Oni Press released a graphic novel, Jumper: Jumpscars, that portrays several backstories related to the film. The novel was released on February 13, 2008, one day before the film's wide release. A publisher for Oni Press commented on the tie-in to the film, stating: "The world that was being built around these characters was so well-realized and the mythology so interesting that other stories about this conflict would be plentiful and add to what the filmmakers were building." The novel was written by Nunzio DeFilippis and Christina Weir and illustrated by Brian Hurtt.

In November 2016, the re-illustrated covers of the Skulduggery Pleasant novel series by Derek Landy, done by Tom Percival to commend the series' 10th anniversary, had its characters modelled off of real-life celebrity figures, with "the last teleporter" Fletcher Renn on the cover of The Faceless Ones visually based on promotional stills of Hayden Christensen as David Rice from Jumper.

==Potential sequel==
Author Steven Gould's second novel in the Jumper series, Reflex, was published in 2004 (by 2014, two more Gould novels in the series have been published).

Prior to the film's 2008 release, Hayden Christensen reflected on the possibility of one or more sequels: "This has definitely been set up in a way that will allow for more films, and Doug has been careful to make sure that he's created characters that will have room to grow." Lucas Foster during production of the film stated in an interview: "The ideas got so large, that they really couldn't fit into, you know, one or two movies, they needed to evolve over at least three movies.
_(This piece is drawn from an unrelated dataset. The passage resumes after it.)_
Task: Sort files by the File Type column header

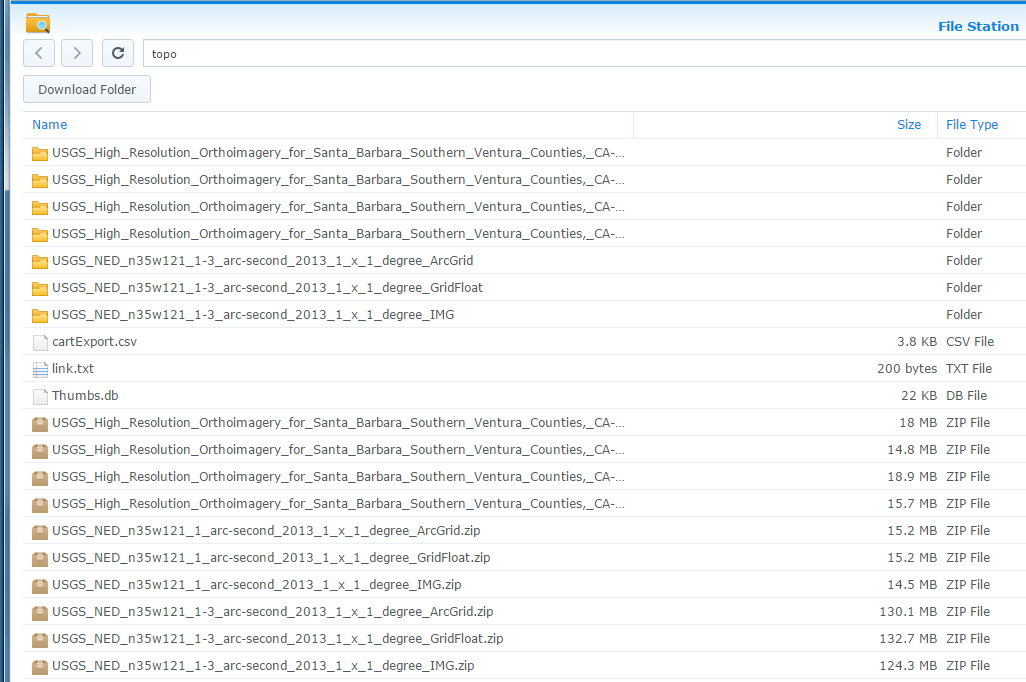Action: pos(971,124)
So we planned the story out over three movies and then we sliced it up in such a way as to leave room for the other two movies."

In response to the film's box office performance, director Doug Liman has spoken of his ideas for a sequel. Among them are that Jumpers can reach other planets and travel in time, as well as their capacity for espionage. He has also stated that Rachel Bilson's character would learn how to jump (hinted by David falling unconscious before the jump from the river to the library), just as in Gould's sequel, Reflex. However, as of 2026, no further updates were given for a sequel.

==Television series==

A spin-off television series from the film, titled Impulse, was released on YouTube Premium on June 6, 2018.